Documentation

This is machine translation

Translated by Microsoft
Mouseover text to see original. Click the button below to return to the English version of the page.

Note: This page has been translated by MathWorks. Click here to see
To view all translated materials including this page, select Country from the country navigator on the bottom of this page.

fileDatastore

Datastore with custom file reader

Description

Use a FileDatastore object to manage large collections of custom format files where the collection does not necessarily fit in memory. You can create a FileDatastore object using the fileDatastore function, specify its properties, and then import and process the data using object functions.

Creation

Syntax

fds = fileDatastore(location,'ReadFcn',@fcn)
fds = fileDatastore(location,Name,Value)

Description

fds = fileDatastore(location,'ReadFcn',@fcn) creates a datastore from the collection of files specified by location and uses the function fcn to read the data from the files.

example

fds = fileDatastore(location,Name,Value) specifies additional parameters and properties for fds using one or more name-value pair arguments. For example, you can specify which files to include in the datastore depending on their extensions with fileDatastore(location,'ReadFcn',@customreader,'FileExtentions',{'.exts','.extx'}).

Input Arguments

expand all

Files or folders to include in the datastore, specified as a character vector, cell array of character vectors, string scalar, or string array. If the files are not in the current folder, then location must be full or relative paths. Files within subfolders of the specified folder are not automatically included in the datastore.

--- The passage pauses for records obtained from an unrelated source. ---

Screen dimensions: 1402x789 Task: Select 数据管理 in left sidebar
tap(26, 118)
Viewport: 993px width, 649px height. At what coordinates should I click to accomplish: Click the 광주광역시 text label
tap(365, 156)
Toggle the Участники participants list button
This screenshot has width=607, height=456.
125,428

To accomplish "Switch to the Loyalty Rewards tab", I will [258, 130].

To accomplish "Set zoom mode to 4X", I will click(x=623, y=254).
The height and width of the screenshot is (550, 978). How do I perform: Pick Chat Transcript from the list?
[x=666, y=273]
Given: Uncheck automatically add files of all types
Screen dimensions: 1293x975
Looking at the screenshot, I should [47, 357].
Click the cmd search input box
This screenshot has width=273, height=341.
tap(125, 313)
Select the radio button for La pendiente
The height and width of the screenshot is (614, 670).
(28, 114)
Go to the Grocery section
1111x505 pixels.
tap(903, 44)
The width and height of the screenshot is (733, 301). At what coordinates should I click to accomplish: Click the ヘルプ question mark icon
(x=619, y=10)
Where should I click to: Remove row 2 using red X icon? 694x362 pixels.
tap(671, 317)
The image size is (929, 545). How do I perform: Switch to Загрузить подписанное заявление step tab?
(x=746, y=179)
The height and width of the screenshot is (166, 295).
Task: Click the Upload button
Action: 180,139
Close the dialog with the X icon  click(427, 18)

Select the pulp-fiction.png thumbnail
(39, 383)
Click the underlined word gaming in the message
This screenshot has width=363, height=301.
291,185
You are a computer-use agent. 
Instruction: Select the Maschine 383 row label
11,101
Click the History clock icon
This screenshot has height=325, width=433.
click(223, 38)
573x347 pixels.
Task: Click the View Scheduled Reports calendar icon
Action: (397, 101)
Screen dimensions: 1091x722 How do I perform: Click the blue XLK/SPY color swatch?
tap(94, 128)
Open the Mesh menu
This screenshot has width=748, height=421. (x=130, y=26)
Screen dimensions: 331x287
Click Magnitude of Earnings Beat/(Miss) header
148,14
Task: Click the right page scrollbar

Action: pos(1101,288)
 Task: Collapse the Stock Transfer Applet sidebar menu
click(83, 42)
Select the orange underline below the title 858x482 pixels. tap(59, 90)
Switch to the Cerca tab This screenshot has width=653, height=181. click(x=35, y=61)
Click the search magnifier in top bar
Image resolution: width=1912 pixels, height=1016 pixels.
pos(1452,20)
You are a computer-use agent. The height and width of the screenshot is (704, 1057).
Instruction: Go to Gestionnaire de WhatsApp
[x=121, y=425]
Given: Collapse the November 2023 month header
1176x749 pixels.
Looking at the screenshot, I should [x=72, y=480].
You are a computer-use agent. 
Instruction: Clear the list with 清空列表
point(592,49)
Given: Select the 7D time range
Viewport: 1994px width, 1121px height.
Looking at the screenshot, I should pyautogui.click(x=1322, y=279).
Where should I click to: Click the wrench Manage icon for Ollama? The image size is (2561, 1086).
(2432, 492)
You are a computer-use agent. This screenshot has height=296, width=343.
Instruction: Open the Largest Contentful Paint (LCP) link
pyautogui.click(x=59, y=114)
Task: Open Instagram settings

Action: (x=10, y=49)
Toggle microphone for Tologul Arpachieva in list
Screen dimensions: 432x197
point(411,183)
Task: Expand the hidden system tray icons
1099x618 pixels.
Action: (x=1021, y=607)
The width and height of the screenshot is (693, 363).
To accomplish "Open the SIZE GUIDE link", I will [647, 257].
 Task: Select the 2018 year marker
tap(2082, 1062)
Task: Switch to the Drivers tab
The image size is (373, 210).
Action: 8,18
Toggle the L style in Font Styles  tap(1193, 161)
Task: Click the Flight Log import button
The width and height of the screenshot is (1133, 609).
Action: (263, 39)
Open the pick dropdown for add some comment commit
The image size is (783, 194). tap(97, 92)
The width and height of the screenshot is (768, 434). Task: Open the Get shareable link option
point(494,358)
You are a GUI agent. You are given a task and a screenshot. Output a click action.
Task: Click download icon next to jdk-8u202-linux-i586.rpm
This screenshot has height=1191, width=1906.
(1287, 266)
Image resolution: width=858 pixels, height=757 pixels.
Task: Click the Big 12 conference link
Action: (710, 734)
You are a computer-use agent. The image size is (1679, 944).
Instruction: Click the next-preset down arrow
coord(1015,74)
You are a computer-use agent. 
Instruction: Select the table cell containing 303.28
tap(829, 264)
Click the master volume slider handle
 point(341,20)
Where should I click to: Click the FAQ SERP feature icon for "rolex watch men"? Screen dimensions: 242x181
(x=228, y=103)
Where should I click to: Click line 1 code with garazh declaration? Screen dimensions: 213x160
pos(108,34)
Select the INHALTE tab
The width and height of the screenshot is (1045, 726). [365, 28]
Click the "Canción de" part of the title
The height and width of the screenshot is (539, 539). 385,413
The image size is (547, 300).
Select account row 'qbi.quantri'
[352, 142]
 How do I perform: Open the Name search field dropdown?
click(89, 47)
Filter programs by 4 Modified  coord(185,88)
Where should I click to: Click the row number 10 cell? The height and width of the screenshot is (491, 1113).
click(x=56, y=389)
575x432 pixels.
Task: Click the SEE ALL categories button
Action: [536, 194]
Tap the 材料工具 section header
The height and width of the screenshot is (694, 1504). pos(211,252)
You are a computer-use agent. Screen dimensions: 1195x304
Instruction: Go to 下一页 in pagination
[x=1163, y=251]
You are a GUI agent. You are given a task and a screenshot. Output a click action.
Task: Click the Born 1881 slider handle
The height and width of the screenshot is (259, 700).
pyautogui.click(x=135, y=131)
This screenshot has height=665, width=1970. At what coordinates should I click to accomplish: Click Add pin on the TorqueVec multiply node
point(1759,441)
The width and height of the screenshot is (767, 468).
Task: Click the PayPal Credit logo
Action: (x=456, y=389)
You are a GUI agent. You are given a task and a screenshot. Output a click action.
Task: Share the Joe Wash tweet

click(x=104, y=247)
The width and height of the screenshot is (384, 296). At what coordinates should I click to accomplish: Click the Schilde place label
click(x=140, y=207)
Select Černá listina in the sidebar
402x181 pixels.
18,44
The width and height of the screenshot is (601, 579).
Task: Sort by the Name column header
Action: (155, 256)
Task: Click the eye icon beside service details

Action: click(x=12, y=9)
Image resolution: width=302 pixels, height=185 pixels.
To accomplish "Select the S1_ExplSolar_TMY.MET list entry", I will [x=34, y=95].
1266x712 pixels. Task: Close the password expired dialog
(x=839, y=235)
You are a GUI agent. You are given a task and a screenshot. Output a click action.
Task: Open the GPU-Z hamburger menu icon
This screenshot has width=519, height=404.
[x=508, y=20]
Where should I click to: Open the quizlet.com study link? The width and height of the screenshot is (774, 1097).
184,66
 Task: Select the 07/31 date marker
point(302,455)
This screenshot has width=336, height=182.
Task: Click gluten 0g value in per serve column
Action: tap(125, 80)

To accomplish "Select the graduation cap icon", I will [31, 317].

You can use the wildcard character (*) when specifying location. This character indicates that all matching files or all files in the matching folders are included in the datastore.

If the files are not available locally, then the full path of the files or folders must be an internationalized resource identifier (IRI) of the form
hdfs:///path_to_file.

For information on using datastore with Amazon S3™, Windows Azure® Blob Storage, and HDFS™, see Read Remote Data.

Example: 'file1.ext'

Example: '../dir/data/file1.ext'

Example: {'C:\dir\data\file1.exts','C:\dir\data\file2.extx'}

Example: 'C:\dir\data\*.ext'

Data Types: char | cell | string

Function that reads the file data, specified as a function handle. At a minimum, the function takes a file name as input, and then it outputs the corresponding file data. For example, if customreader is the specified function to read the file, then it must have a signature similar to the following:

function data = customreader(filename)
..
end
If there is more than one output argument, then the datastore uses only the first argument and ignores the rest.

The value specified in @fcn, sets the value of the ReadFcn property.

Example: @customreader

Data Types: function_handle

Name-Value Pair Arguments

Specify optional comma-separated pairs of Name,Value arguments. Name is the argument name and Value is the corresponding value. Name must appear inside single quotes (' '). You can specify several name and value pair arguments in any order as Name1,Value1,...,NameN,ValueN.

Example: fds = fileDatastore('C:\dir\data','FileExtensions',{'.exts','.extx'})

expand all

Subfolder inclusion flag, specified as the comma-separated pair consisting of 'IncludeSubfolders' and true, false, 0, or 1. Specify true to include all files and subfolders within each folder or false to include only the files within each folder.

If you do not specify 'IncludeSubfolders', then the default value is false.

Example: 'IncludeSubfolders',true

Data Types: logical | double

Custom format file extensions, specified as the comma-separated pair consisting of 'FileExtensions' and a character vector, cell array of character vectors, string scalar, or string array.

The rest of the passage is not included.